Publié le 11 septembre 2014 | Temps de lecture : 4 minutes
Coupelle (néphrite, or, saphirs et perles) et Gobelet & couvercle (néphrite, vermeil et rubis)
Charka (ou coupe à vodka) en héliotrope, or, émail et rubis
Étui à cigarettes (or et rubis)
Sceau (bowenite, or, vermeil, perles et calcédoine)
Calendrier perpétuel (néphrite, or, vermeil, émail et agate)
Broche Scarabée (grenat, or, diamants, rubis, émail et argent)
Bouton de sonnette (néphrite, or, argent, rubis et diamants)
Aubépine (néphrite, calcite rubanée, or, calcédoine, aventurine et corail)
Encrier (néphrite, or, vermeil, émail et cristal de roche)

Entre 1882 — l’année où il vendit un premier bijou à l’épouse du tsar Alexandre III — et 1918, soit l’année où il cesse toute production et s’enfuit en Suisse, il s’écoula 36 ans.
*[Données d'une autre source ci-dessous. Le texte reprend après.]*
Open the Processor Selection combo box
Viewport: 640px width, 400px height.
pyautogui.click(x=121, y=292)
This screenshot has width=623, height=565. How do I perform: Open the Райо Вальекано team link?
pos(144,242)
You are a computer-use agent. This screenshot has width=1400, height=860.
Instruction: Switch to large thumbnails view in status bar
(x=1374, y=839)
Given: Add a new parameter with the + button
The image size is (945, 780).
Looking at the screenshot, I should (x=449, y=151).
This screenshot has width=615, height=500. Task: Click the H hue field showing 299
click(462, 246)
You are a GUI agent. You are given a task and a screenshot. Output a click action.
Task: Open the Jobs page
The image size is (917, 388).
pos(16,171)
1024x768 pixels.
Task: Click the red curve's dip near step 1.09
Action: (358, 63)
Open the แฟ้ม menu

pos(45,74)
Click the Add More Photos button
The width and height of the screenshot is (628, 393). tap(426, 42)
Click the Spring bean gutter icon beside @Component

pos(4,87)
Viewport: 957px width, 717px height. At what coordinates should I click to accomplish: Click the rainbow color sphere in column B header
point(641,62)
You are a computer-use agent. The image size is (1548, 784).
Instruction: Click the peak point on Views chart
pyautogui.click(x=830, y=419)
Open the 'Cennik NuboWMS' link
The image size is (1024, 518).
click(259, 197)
Il aura donc fallu à Fabergé moins de quatre décennies pour devenir le joaillier le plus célèbre de tous les temps. Et cette réputation, il l’a acquise non pas en faisant carrière dans la capitale culturelle de son temps — Paris, où toutes les modes étaient lancées — mais à partir de Russie, un pays qui s’était ouvert à la civilisation occidentale à peine quelques siècles plus tôt.

En plus de son centre de production à Saint-Pétersbourg, il n’eut de succursales qu’à Moscou (1887), Odessa (1901), Londres (1903) et Kiev (1906-10). Essentiellement, c’est donc un créateur d’Europe de l’Est disposant d’un comptoir à Londres, ce dernier étant plus accessible pour la famille royale britannique et les riches clients américains du joaillier.

À l’opposé de son contemporain Lalique — connu aujourd’hui comme verrier, mais qui devint célèbre d’abord à titre de bijoutier Art Nouveau — Fabergé n’est pas un innovateur.

Si Fabergé est capable de fantaisie et d’imagination, s’il peut s’illustrer par la virtuosité de son art — notamment par l’utilisation de 142 teintes d’émail, un record inégalé — il n’invente pas un style à lui dans ses compositions. Il pige çà et là dans le répertoire stylistique de ce qui est déjà connu.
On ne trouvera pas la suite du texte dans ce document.